The most important neem composition includes azadirachtin, nimbolide, salannin, nimbin, deacetylnimbin, mahmoodin, epoxy-azadiradione, deacetylgedunin, and gedunin [21,49,50]. Thus, the differences found among the results, in addition to the concentrations of azadirachtin, can be explained by the composition of each product. Venzon [51] reports that the efficacy of botanical insecticides using neem or azadirachtins as the main active ingredient is expected to vary among commercial products. Furthermore, each product should be evaluated separately, and any generalization regarding neem-based products can be misleading.

The recommended dose of Azamax^® to control L. coffeella and H. hampei in coffee plants can vary from 24–30 mg a.i. L⁻¹ and 72–96 mg a.i. L⁻¹, according to the level of infestation [52]. According to the adjusted model, if these dosages are applied to control these pests, 84–81% and 55–37% of green lacewings would be alive, considering the average survival time of 13 days, respectively (Figure 2). High concentrations of neem-based products to control the coffee berry borer have negative impacts on C. externa and other natural enemies [26], as well as on some pollinators [29]. Azadirachtin is a broad-spectrum insecticide, which affects the neuroendocrine, reproduction, anti-feeding, cellular, and molecular activity of insects, and its toxicity varies between insect orders [21]. These adverse effects on beneficial insects can be minimized if the formulation and concentration of the product to be applied are carefully chosen based on research data and technical information [23,24].

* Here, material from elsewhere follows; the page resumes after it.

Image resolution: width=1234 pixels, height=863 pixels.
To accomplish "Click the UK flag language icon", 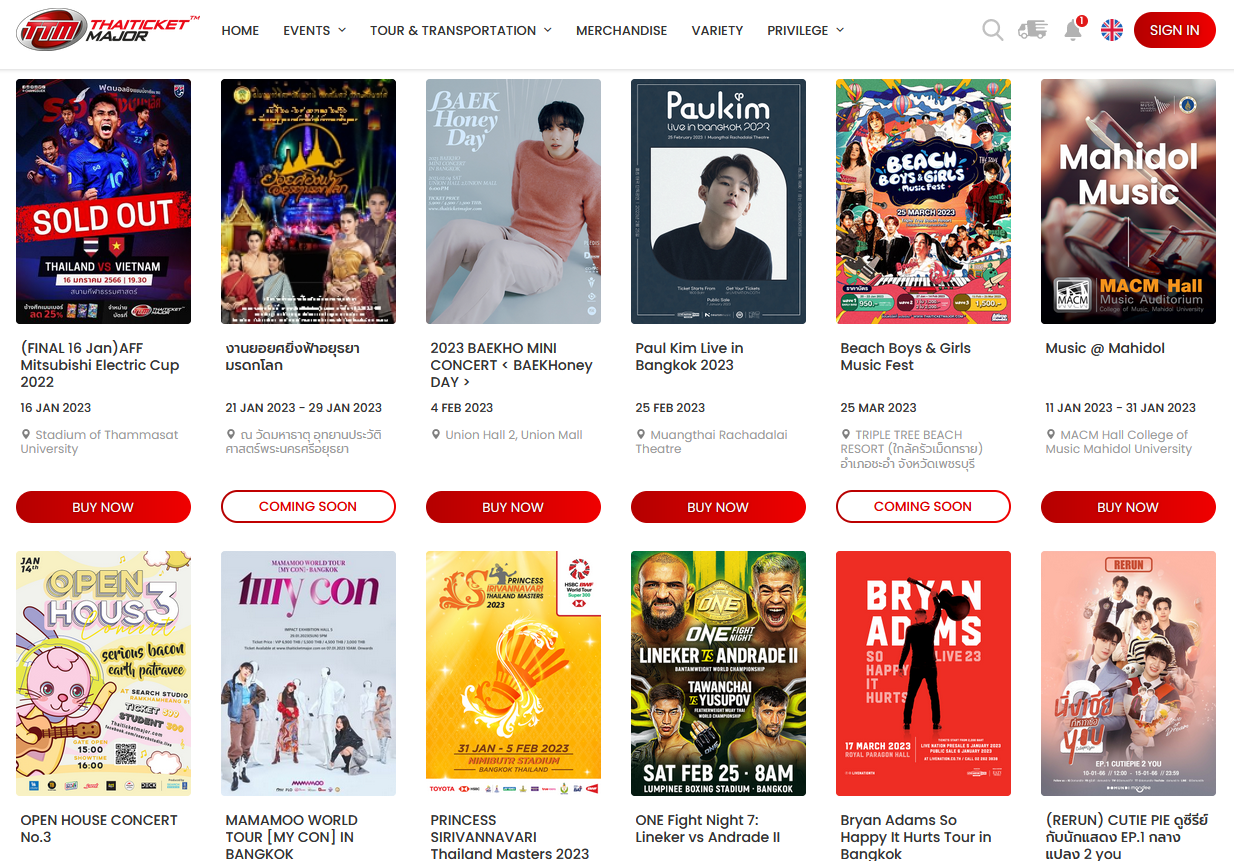I will click(1111, 30).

Miranda [53], using non-parametric survival methods, evaluated the survival of C. externa exposed to Organic neem^® and Natuneem^® products, and observed that for 13-day survival, doses below 16.5 mg a.i. L⁻¹ and 18.6 mg a.i. L⁻¹, respectively, kept 50% of the green lacewings alive. Organic neem^® and Natuneem^® products still need to be registered for any crop in Brazil [52]. However, their uses are common in research, such as side effects on bees [29] and control of mites [51,54,55].

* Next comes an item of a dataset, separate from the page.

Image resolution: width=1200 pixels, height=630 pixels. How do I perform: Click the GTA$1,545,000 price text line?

C. externa is one of the main predators of coffee pests; therefore, management must be adopted between dosages of neem-based products and the conservation of green lacewings in crops. This practice can add benefits and promote the balance of the agroecosystem, making pest control more effective. Thus, we suggest further research using different products and concentrations to obtain a safe dose for the predator. Likewise, new studies under field conditions should be conducted to study the effects of neem-based insecticides on other insect predators and pollinators. This strategy used in coffee crops would provide subsidies for integrated pest control.

4. Conclusions

Based on the results obtained, it is concluded that the parametric models used here effectively estimated the survival of C. externa exposed to different neem-based products. To maintain the survival of more than 50% of the individuals, with a time of 13 days, the recommended doses must be lower than 84 mg a.i. L⁻¹ for Azamax^®, 19.8 mg a.i. L−¹ for Organic neem^®, and 26.3 mg a.i. L⁻¹ for Natuneem^®.